Thank God, none of Khrushchev’s bizarre ideas were implemented. The lunar program was phased out, too, because of failed test launches of the rockets that were supposed to transport Soviet cosmonauts (including Aleksei Leonov, the world’s first spacewalker) to the moon. It is fair to say that the Americans also had a lot of problems. Astronauts Virgil Grissom, Edward White, and Roger Chaffee died during a test of the Apollo spaceship. But von Braun saw to it that the US lunar project was a success: his rockets proved to be up to the mark.

There were many factors behind the Soviet Union’s failures — both subjective (incompetent interference of Party and state bodies into the space sector, lack of coordination between directors of the Soviet space rocket sector and thus uncoordinated actions, etc.) and objective — above all, financial ones.

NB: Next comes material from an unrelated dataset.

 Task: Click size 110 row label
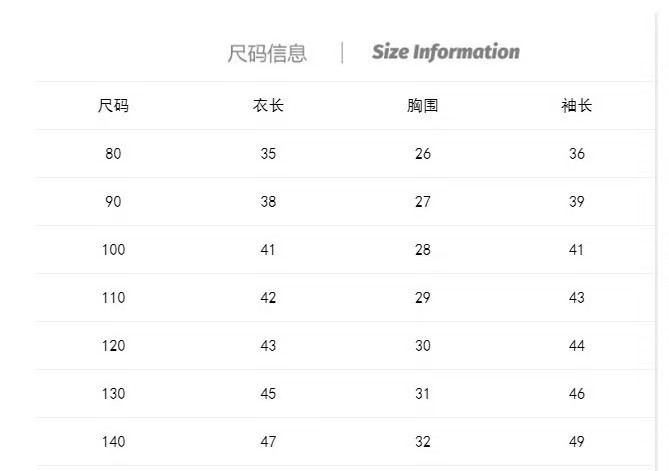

I conclude this article with two quotations and brief comments to them.

“On a rainy July morning in 1969, when I was standing at Cape Canaveral, seeing off the Apollo-II designed to take astronauts to the moon and ensure the first moon walk, I was thinking about Yurii Kondratiuk, a unique and outstanding personality. If not for him, mankind would have hung around near-earth orbits for decades, unable to make headway. He deserves the most grateful memory of his contemporaries and descendants,” said the top NASA engineer, Dr. John Houbolt, who defended “Kondratiuk’s lunar track” in a dispute with the omnipotent von Braun, who suggested a different way to launch the US lunar expedition. In the late 1920s, Kondratiuk had proposed a flight to the moon, involving a lunar module with an astronaut on board landing on the moon and then returning to the mother ship that remains in orbit.

Assisting Houbolt in implementing the US lunar program were Michael Yarymovych and Ihor Bohachewsky, two Ukrainian-born NASA specialists.

So is it correct to say that Ukrainians have nothing to do with the successful lunar project?

Astronautics knows no state or national borders, for it is about all of mankind and its future survival.

Kondratiuk, Bohachevsky, and Yarymovych — each of these men could repeat the words of Korolev, “It is better to flare up brightly and burn out than smolder slowly and dully.”

Today, on his 100th anniversary, Korolev convinces us through the example of his short life that his words were correct.